Available records ->

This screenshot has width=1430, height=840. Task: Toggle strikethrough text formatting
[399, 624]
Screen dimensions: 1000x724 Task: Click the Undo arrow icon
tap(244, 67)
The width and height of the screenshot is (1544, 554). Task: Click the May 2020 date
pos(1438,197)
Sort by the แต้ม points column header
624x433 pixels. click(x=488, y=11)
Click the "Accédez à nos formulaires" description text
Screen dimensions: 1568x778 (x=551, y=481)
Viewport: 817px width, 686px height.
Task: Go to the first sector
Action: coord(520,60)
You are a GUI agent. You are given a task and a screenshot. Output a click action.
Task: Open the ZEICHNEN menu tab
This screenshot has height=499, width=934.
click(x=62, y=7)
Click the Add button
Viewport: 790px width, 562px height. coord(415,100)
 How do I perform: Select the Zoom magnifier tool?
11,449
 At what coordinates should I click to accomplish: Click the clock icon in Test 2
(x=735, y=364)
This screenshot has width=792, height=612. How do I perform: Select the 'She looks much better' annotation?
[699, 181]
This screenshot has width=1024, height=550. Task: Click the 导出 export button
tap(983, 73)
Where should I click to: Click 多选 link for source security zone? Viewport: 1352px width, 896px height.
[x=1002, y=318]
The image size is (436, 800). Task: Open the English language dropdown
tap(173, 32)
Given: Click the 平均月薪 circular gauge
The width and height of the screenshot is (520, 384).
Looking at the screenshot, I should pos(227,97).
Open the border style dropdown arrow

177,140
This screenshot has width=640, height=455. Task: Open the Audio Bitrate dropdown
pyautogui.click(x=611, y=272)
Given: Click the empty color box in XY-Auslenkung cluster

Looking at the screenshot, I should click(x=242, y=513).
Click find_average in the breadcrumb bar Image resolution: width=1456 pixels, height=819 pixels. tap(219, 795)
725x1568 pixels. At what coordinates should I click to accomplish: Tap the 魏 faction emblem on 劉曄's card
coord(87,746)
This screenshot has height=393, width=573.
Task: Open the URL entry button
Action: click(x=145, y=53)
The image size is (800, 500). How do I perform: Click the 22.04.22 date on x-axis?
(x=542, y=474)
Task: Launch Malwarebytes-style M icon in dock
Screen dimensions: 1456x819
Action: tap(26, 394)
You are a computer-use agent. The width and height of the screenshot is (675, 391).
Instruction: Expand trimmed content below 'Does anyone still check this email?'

What this task involves ->
How many of the listing's lines contain "agent"? Respond with a single number and nothing else.

Reply to the exercise ->
2